中文摘要：

目的研究多聚腺苷二磷酸核糖聚合酶-1（PARP-1）抑制剂5-氨基异喹啉酮（5-AIQ）联合化疗药物依托泊苷（VP16）对雄激素非依赖性前列腺癌PC3细胞株增殖的影响。方法 MTS比色法观察不同浓度5-AIQ联合VP16对PC3细胞的增殖抑制作用,并应用WesternBlot法检测应用5-AIQ或VP16及二者联合应用对PC3细胞内PARP-1蛋白表达的影响。结果 MTS结果显示,与单独应用VP16（5μmol/L、25μmol/L或125μmol/L）比较,联合应用5-AIQ（125μmol/L或500μmol/L）可以明显增强VP16对PC3细胞的增殖抑制作用,组间差异均有统计学意义（P〈0.05）。而且当5-AIQ与低剂量VP16（5μmol/L）联合应用时可以达到与高剂量VP16（25μmol/L或125μmol/L）类似甚至更强的增殖抑制作用。WesternBlot结果显示,与对照组比较,5-AIQ（250μmol/L）或VP16（50μmol/L或100μmol/L）均可以明显下调PC3细胞内源性PARP-1的表达（P〈0.05）。与二者单一处理组（5-AIQ,250μmol/L）或（VP16,50μmol/L）相比,二者联合应用可进一步下调PARP-1的表达水平。结论 PARP-1抑制剂5-AIQ可以明显增强VP16对PC3细胞的增殖抑制作用,该作用可能与PARP-1蛋白的表达抑制有关。

英文摘要：

Objective To observe the effect of PARP-1 inhibitor 5-AIQ combined with Etoposide VP16 on the proliferation of prostate cancer cell line PC3. Methods MTS assay was employed to analyze the effect of 5-AIQ and/or VP16 on the proliferation of PC3 cell. The expression level of PARP-1 was detected by Western Blot.
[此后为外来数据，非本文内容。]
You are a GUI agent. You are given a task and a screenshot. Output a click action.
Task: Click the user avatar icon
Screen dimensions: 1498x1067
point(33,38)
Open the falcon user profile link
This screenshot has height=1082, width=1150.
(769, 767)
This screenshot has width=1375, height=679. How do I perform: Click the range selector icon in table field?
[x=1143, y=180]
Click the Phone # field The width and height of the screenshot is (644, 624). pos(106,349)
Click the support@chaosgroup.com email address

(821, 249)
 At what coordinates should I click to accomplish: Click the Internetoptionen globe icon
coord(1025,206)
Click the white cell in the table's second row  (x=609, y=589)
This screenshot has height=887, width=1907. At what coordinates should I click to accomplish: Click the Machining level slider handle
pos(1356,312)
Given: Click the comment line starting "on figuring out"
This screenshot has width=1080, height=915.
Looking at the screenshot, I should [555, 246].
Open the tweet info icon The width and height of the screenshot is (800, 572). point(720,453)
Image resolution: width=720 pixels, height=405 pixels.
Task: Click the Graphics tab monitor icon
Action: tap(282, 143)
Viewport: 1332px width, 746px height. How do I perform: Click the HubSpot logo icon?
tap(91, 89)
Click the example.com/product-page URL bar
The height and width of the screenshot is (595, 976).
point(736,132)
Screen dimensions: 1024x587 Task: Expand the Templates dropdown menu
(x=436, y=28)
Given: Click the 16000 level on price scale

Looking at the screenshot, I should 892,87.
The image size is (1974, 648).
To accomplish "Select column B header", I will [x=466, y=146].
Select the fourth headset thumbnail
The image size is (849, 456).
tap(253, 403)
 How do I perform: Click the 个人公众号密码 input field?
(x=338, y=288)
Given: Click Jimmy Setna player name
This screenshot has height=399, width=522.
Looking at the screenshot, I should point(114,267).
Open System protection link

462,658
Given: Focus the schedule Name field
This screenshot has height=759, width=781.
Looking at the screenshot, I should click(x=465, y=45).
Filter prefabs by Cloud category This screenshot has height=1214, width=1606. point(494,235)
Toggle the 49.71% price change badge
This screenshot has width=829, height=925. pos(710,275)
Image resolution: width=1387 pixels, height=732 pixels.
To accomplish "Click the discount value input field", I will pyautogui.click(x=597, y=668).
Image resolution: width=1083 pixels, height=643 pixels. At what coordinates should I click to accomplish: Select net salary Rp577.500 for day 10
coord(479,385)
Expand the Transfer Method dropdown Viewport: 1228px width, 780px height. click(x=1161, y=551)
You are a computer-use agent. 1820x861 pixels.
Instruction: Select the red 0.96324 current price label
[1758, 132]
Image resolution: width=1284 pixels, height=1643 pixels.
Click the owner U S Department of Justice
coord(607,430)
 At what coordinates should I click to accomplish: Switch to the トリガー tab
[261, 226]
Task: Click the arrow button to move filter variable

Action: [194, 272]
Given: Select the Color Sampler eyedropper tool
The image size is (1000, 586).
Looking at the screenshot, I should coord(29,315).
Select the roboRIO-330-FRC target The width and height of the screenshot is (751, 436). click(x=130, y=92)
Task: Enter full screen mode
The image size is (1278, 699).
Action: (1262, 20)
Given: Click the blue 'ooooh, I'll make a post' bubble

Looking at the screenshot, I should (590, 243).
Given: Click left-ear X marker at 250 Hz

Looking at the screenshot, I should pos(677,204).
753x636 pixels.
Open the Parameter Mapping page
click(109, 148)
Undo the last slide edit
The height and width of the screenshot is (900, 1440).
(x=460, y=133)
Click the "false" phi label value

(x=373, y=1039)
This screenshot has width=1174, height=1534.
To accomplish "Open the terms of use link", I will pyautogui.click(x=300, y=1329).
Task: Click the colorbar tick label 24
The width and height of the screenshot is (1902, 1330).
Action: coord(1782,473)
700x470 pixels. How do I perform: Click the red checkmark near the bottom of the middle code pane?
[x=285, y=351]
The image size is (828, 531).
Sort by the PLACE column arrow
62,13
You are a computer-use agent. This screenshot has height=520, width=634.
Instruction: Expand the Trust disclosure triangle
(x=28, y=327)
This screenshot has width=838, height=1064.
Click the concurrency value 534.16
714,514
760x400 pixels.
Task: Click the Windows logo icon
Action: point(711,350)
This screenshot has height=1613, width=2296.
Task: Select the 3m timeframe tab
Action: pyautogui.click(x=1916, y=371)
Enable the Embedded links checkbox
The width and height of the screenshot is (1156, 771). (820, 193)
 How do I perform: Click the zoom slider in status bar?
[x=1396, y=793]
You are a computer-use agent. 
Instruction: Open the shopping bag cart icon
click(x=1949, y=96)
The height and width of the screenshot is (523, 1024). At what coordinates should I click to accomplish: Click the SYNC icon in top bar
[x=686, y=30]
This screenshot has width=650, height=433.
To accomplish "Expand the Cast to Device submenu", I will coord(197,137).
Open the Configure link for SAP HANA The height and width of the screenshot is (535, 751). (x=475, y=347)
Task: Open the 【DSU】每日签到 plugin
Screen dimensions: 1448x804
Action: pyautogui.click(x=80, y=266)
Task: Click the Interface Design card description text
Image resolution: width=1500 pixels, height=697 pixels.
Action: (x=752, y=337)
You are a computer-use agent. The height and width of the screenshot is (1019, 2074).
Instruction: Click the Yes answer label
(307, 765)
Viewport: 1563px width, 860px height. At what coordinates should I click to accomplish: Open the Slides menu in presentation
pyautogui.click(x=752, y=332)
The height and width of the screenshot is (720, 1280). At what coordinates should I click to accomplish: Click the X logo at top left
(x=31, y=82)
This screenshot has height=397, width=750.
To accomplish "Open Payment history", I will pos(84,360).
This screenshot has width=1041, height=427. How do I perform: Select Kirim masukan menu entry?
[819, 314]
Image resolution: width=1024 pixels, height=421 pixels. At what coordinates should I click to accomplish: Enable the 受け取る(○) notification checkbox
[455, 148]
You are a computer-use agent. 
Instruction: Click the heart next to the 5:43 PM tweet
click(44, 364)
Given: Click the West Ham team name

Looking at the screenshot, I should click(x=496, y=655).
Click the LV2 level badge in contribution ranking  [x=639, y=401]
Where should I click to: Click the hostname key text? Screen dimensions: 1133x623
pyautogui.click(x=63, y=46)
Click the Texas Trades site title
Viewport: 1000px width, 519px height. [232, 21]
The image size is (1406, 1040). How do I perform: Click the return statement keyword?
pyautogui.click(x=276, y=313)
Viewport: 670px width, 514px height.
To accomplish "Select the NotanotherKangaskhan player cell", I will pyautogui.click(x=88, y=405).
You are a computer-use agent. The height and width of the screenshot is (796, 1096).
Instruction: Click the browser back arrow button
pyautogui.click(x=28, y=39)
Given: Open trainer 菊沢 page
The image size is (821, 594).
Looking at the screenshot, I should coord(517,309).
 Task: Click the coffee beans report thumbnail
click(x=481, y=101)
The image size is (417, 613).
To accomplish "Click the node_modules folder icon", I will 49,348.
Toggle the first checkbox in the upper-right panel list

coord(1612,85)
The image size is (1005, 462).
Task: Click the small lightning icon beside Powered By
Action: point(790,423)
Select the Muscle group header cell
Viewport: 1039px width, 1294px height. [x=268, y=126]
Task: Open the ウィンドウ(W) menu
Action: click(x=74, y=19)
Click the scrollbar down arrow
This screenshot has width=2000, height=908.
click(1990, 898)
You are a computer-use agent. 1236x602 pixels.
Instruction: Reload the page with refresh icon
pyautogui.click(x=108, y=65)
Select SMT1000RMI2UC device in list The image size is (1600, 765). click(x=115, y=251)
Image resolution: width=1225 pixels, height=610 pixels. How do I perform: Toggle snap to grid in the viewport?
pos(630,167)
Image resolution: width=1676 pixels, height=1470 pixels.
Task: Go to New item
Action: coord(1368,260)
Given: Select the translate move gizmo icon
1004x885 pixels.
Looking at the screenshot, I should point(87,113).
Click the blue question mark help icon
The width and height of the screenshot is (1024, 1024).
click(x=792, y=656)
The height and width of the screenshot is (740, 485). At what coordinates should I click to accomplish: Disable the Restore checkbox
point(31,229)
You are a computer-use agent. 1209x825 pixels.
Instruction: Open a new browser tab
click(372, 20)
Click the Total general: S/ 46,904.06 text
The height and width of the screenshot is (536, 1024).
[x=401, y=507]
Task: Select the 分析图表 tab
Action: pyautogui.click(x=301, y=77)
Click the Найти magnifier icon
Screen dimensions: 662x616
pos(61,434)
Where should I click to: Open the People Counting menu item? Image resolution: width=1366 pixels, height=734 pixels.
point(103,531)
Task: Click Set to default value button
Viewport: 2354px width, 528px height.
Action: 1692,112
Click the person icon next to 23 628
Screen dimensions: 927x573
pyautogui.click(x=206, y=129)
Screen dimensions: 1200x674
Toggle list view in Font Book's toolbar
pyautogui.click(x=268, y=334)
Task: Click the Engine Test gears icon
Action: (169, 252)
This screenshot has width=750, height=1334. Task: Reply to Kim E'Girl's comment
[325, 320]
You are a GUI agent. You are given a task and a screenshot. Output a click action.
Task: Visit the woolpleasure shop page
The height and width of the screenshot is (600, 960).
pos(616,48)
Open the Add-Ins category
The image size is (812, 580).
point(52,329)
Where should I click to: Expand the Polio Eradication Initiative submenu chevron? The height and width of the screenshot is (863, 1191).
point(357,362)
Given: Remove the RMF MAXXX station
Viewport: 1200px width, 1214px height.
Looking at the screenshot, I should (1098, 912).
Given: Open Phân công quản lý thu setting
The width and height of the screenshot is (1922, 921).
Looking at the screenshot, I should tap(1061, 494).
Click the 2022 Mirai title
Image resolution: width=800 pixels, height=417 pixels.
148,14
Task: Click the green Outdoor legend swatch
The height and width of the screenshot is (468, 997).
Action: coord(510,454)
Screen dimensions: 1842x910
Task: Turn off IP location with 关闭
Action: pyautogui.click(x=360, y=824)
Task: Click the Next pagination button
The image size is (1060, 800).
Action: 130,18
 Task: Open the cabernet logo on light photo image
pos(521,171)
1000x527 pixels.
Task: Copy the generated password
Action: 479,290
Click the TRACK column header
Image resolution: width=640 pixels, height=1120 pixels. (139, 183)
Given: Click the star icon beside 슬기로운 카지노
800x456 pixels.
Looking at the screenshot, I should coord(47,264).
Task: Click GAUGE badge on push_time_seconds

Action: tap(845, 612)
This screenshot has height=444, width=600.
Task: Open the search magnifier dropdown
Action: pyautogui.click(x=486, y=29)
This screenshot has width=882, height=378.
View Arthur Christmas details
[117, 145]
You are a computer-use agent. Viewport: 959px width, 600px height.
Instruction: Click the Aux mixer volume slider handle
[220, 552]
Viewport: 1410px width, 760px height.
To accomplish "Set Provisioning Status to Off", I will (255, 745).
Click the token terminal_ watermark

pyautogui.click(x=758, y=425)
Results MTS assay showed the combination of 5-AIQ and VP16 could significantly enhance the cytostatic action than VP16 alone （P〈0.05）. And the role of cytostatic action when treated with 5-AIQ combined with low-dose VP16 （5 μmol/L） was similar or stronger compared with high-dose VP16 （25 μmol/L or 125 μmol/L）. The expression levels of PARP-1 were significantly down-regulated when treated with 5-AIQ or VP16 alone （P〈0.05）. A further decrease of PARP-1 was found when treated with the combination of 5-AIQ and VP16. Conclusion 5-AIQ could significantly enhance the cytostatic action of VP16 to PC3 cells, which maybe related to the inhibition of PARP-1 expression.